Mit "Der Würgeengel" adaptiert Sebastian Baumgarten Luis Buñuels Film, das Bühnenbild stammt vom deutschen Bildhauer Tobias Rehberger. Und: Jonathan Meese setzt seine Arbeit am Haus ebenso fort. Im Frühling inszeniert Luk Perceval gleich fünf Shakespeares unter dem Titel "Rom". Dem brisanten Thema "Öl" sind zwei Premieren gewidmet: Sascha Hawemann inszeniert den gleichnamigen Roman von Upton Sinclair und die Chilenin Manuela Infante erarbeitet mit "Black Fame – A Noise Essay" einen "fast popkonzertähnlichen großen Monolog", sagt Voges. Nebst Claudia Bossard, die endlich "In den Alpen" von Elfriede Jelinek in einer Neubearbeitung von Fiston Mwanza Mujila auf die Bühne hieven wird, ist Infante die zweite Regisseurin in der Überzahl männlicher Regisseure.

Mickrige Auslastung


Nur 47 Prozent Auslastung zählt das Haus aktuell, 250 Abonnentinnen und Abonnenten sind nach der Sanierung geblieben. "Das tut weh und ist hochunbefriedigend", sagt der kaufmännische Geschäftsführer Cay Stefan Urbanek. Mit Kurzarbeit konnte man einiges abfedern, sodass das Budget nicht überspannt werden würde, so Urbanek.

Das dritte Spielzeitbuch sei dennoch Hoffnungsbekundung: "Wir glauben daran, dass Theater wieder stattfinden kann", sagt Voges. Meistens jedenfalls. Aktuell sei das Licht-Departement von einem Coronacluster betroffen. Ausfall von zwei Vorstellungen.

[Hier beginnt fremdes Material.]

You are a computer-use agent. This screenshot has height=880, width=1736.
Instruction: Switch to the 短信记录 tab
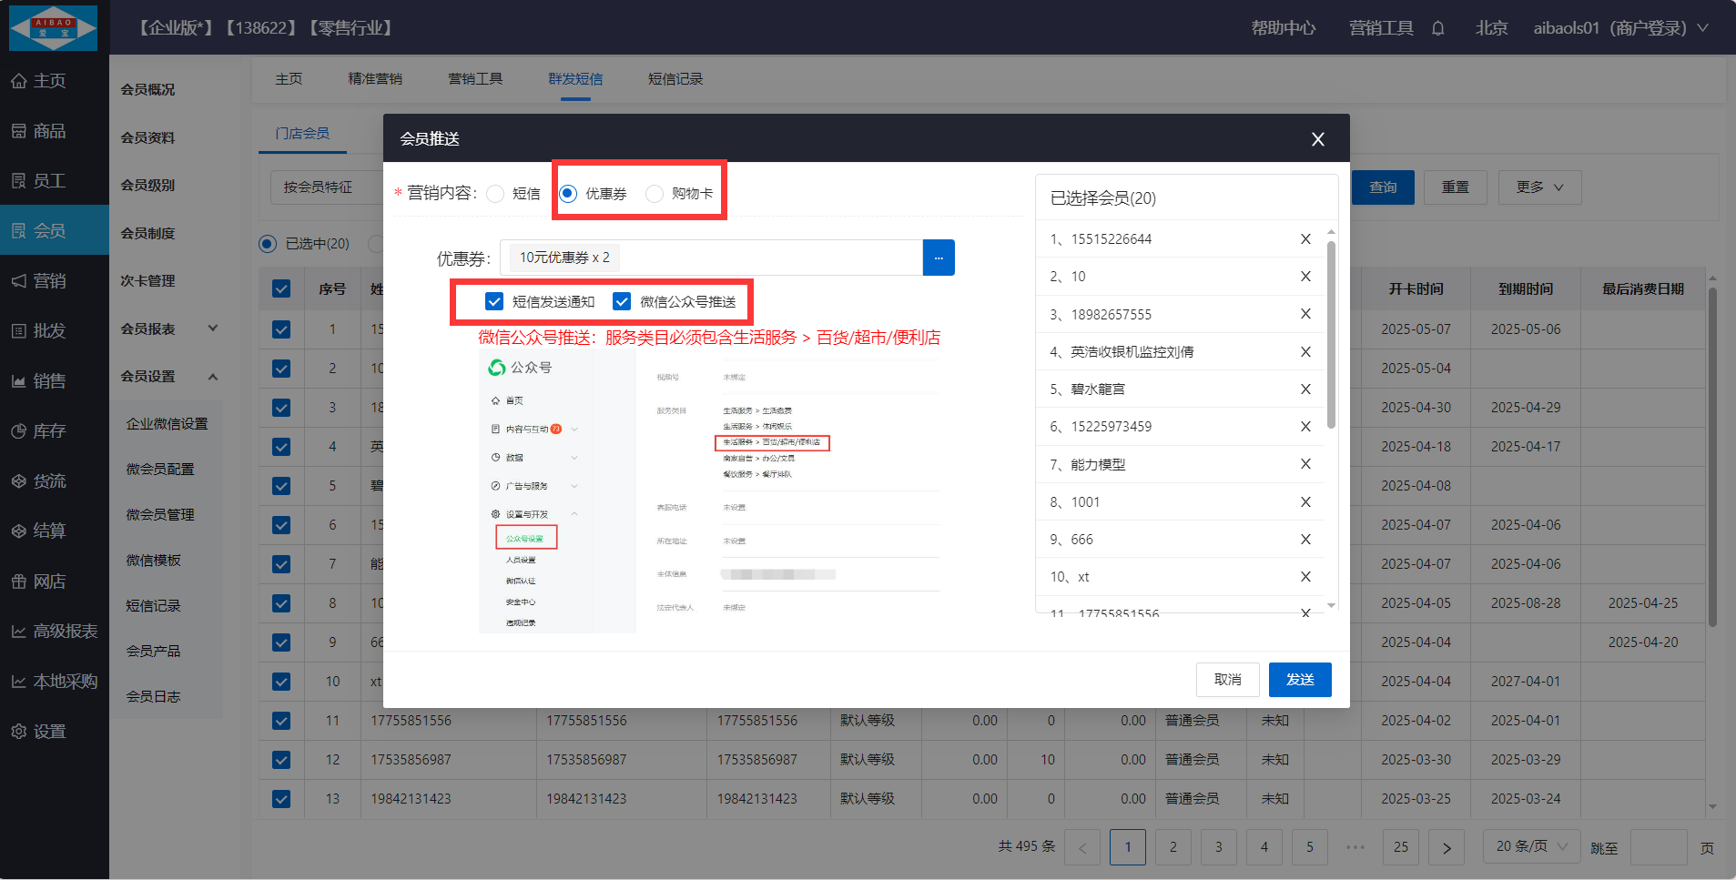675,79
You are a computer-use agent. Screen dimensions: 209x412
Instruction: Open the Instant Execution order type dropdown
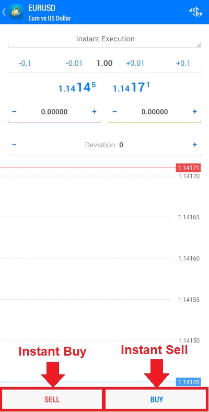(x=105, y=39)
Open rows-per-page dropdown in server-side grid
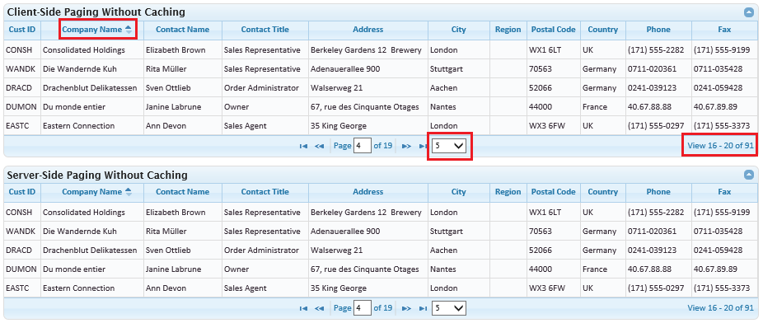This screenshot has height=323, width=763. 450,308
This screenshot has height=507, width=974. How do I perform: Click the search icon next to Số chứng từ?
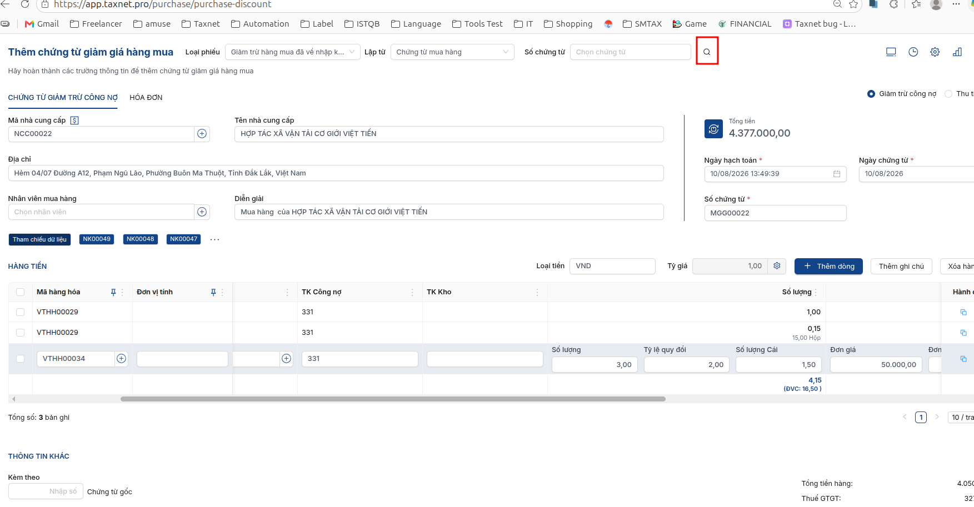[707, 52]
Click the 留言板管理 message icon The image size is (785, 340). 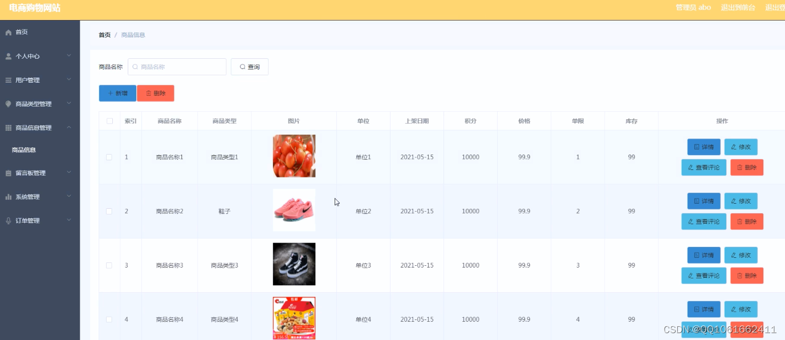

Aus regionaler Sicht erfreulich zu berichten: Der Grazer Regisseur Ed. Hauswirth adaptiert "Die Scham" von Annie Ernaux für die Dunkelkammer. Und die Grazer Bachmann-Preisträgerin Nava Ebrahimi wurde mit einer Stückentwicklung beauftragt; "Die Cousinen" feiern im März Uraufführung.